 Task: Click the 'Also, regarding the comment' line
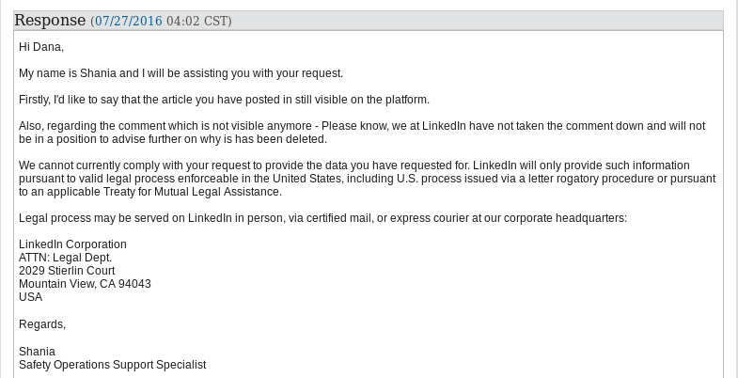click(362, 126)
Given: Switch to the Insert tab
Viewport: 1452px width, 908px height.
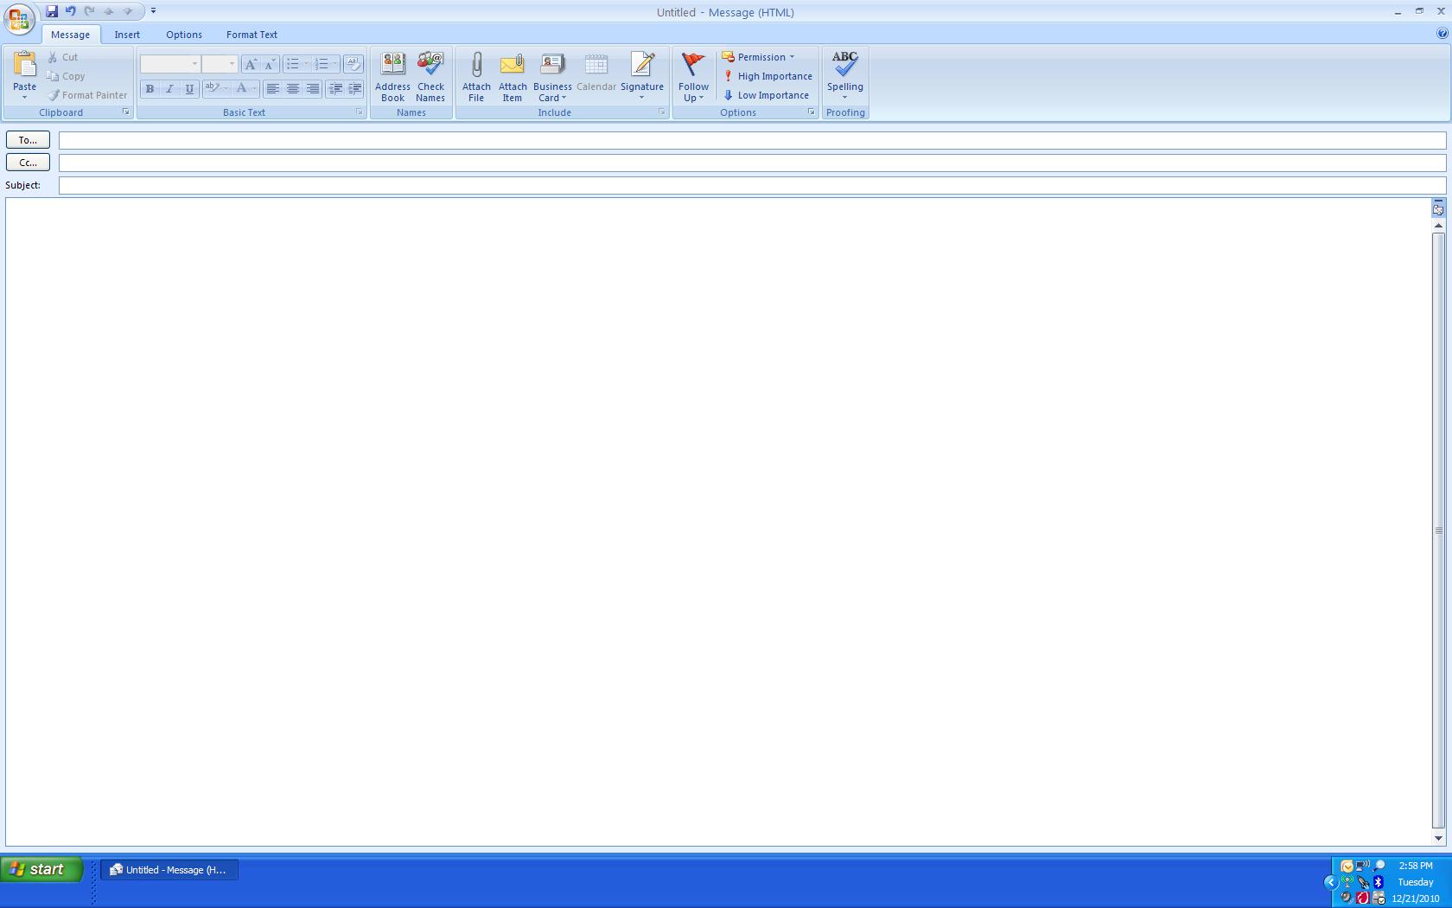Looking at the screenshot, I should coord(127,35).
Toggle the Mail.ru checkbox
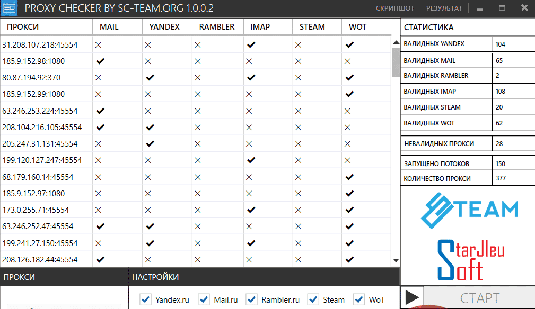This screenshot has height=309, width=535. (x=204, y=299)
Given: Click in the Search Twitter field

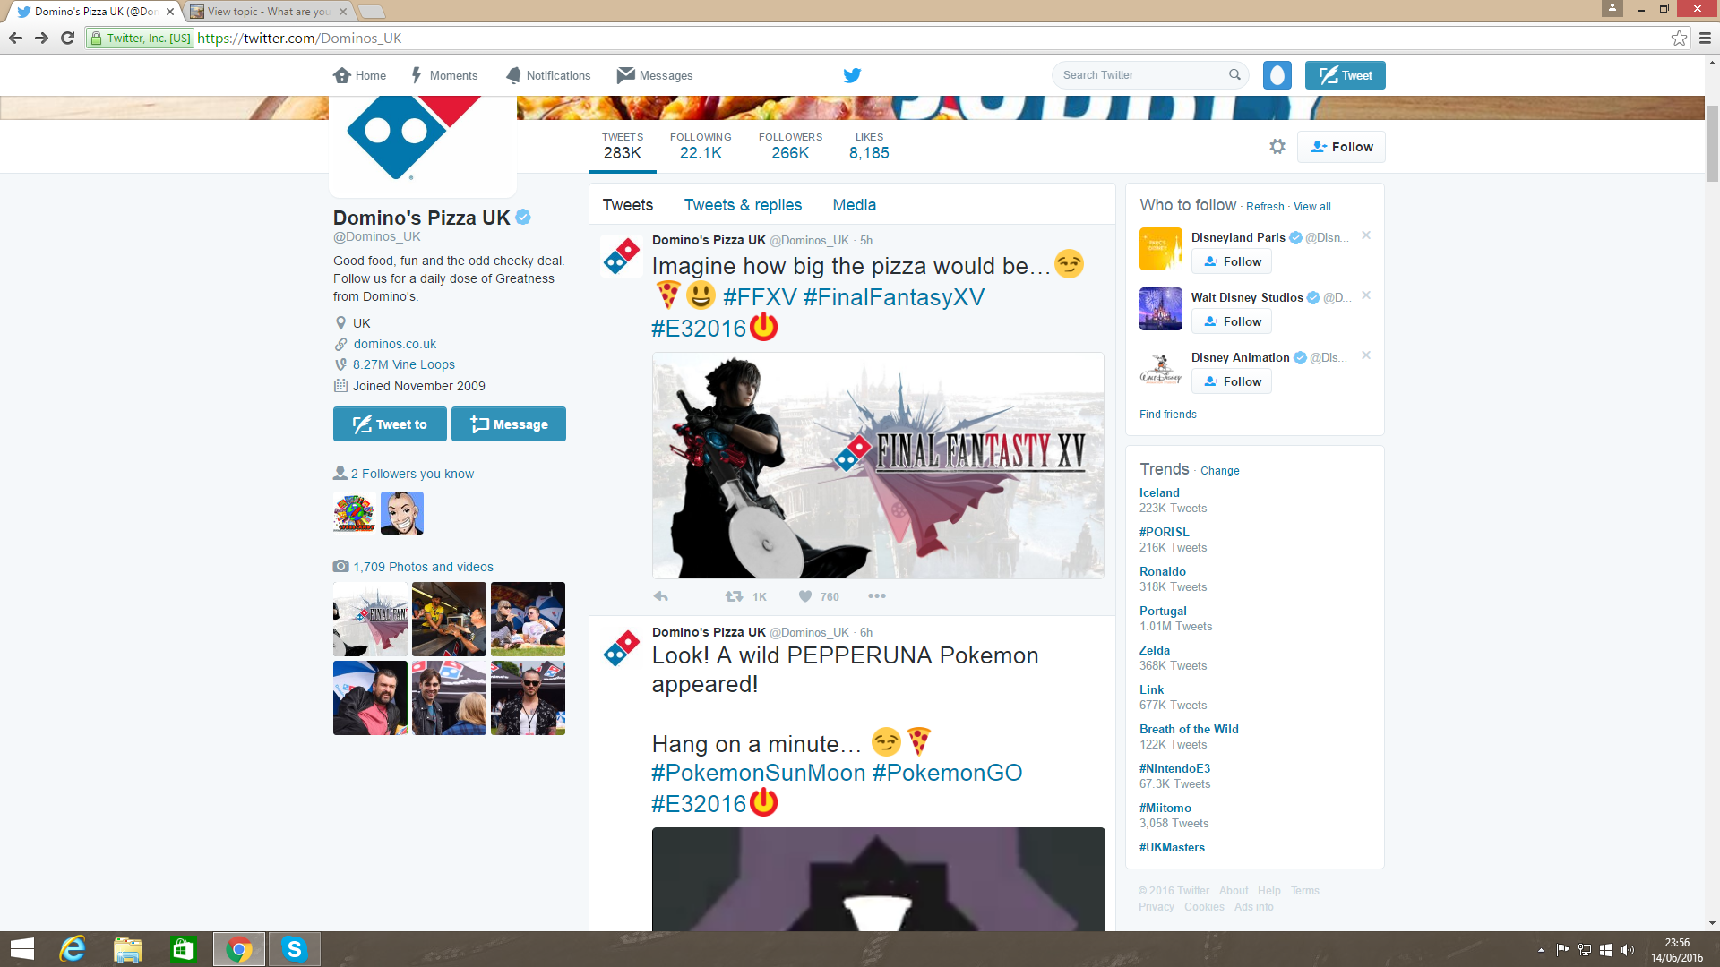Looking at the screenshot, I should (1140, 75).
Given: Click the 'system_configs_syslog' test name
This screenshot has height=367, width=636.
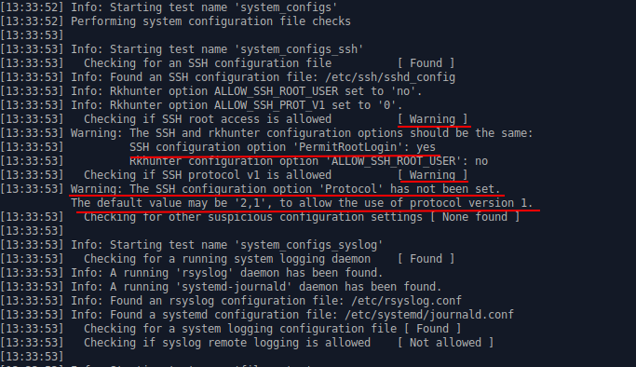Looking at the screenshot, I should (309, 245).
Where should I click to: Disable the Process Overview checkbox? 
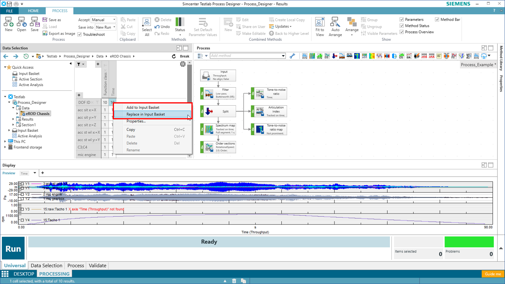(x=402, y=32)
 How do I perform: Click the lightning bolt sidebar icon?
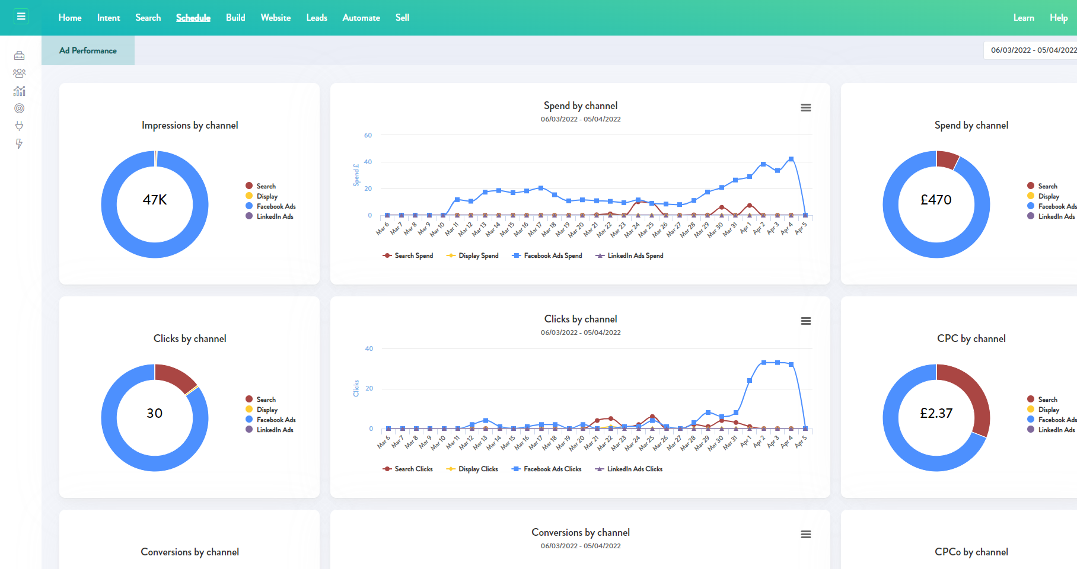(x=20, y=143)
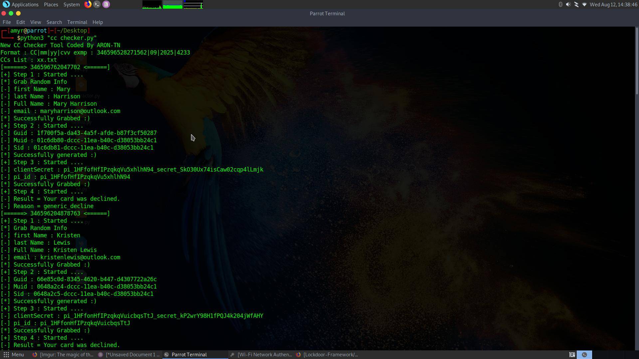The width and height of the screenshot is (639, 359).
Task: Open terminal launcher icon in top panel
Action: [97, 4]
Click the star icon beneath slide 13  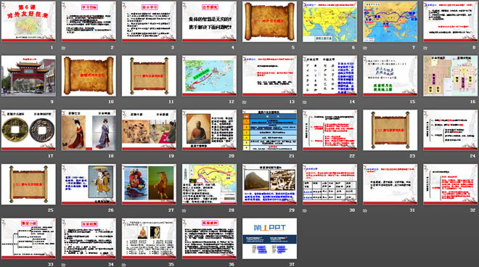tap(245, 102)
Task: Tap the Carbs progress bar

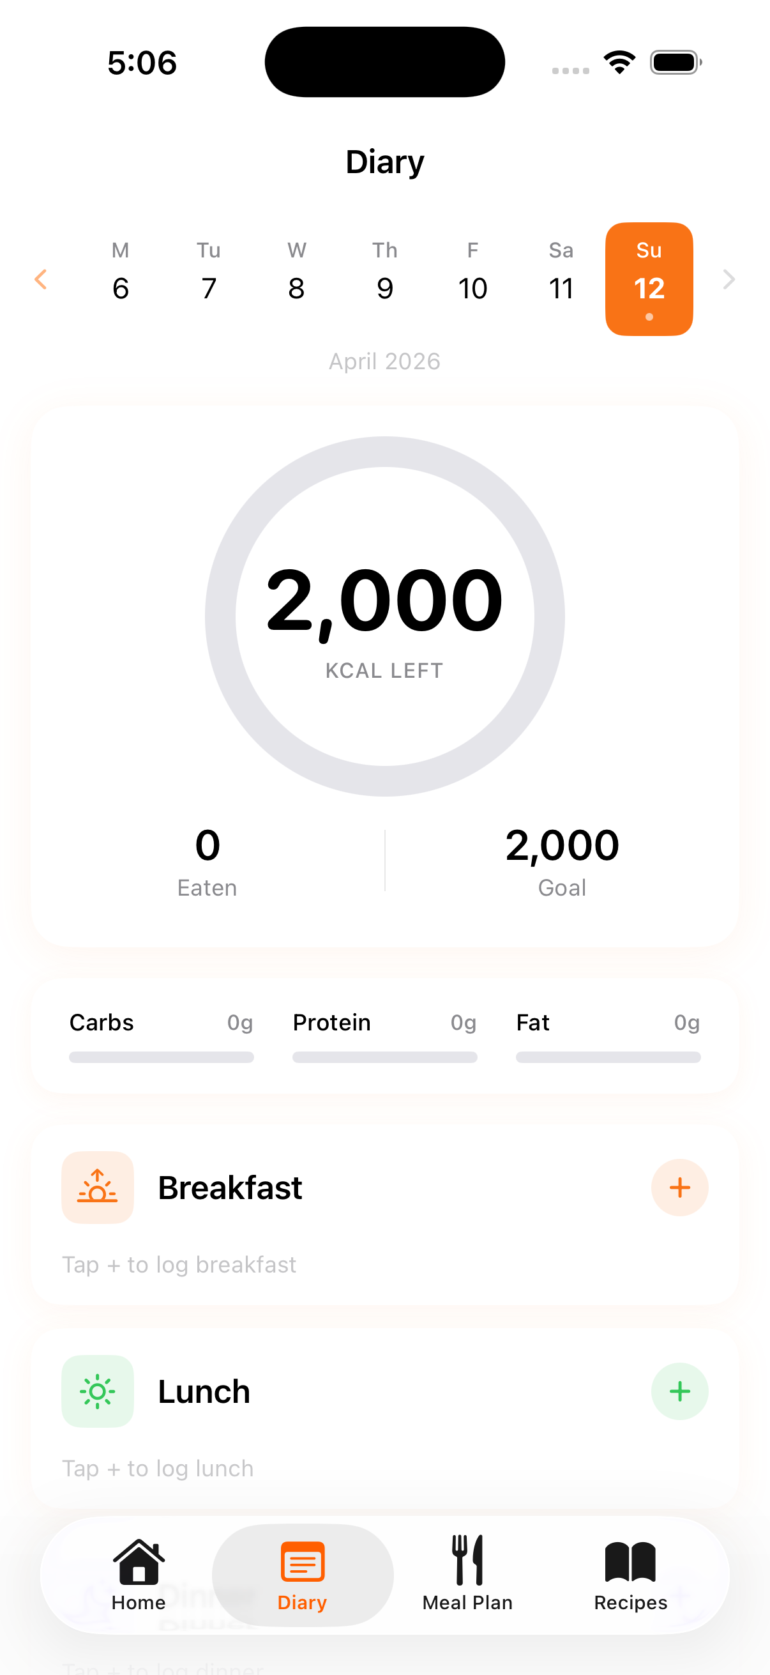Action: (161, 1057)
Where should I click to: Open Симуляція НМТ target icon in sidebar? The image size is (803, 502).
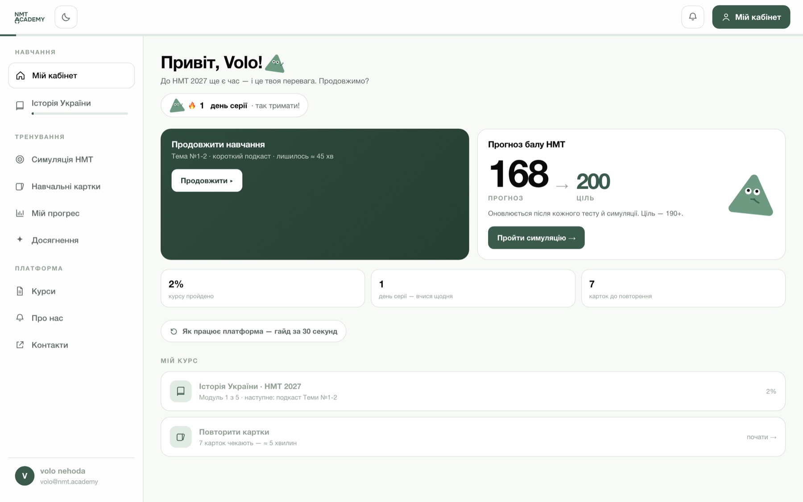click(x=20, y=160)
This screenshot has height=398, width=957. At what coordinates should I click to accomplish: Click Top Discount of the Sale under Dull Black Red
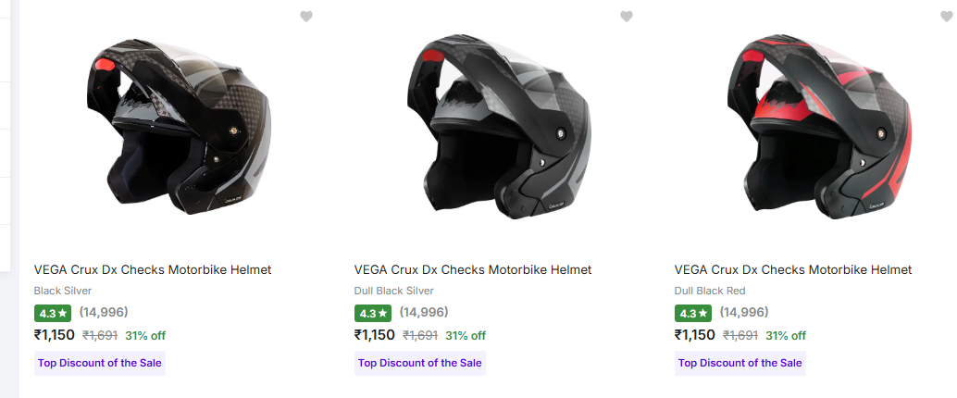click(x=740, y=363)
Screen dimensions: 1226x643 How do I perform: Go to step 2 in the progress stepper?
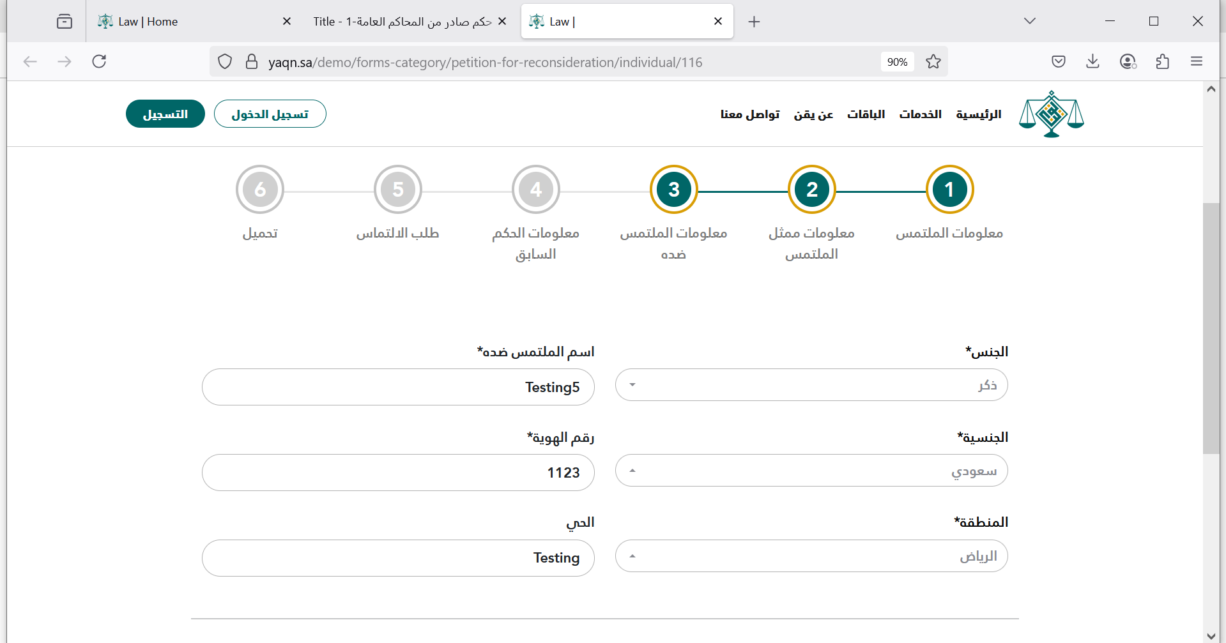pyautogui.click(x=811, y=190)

★ ★ ★

Work to be completed => Swap "Insert" for "Design" in the stretch from the start of the records through the line with "Looking at the screenshot, I should coord(127,35).", leaving everything else as it is. Give back only those lines, without the pictures.

Result of this exercise =>
 Task: Click the 'Also, regarding the comment' line
click(362, 126)
Given: Switch to the Design tab
Viewport: 1452px width, 908px height.
Looking at the screenshot, I should coord(127,35).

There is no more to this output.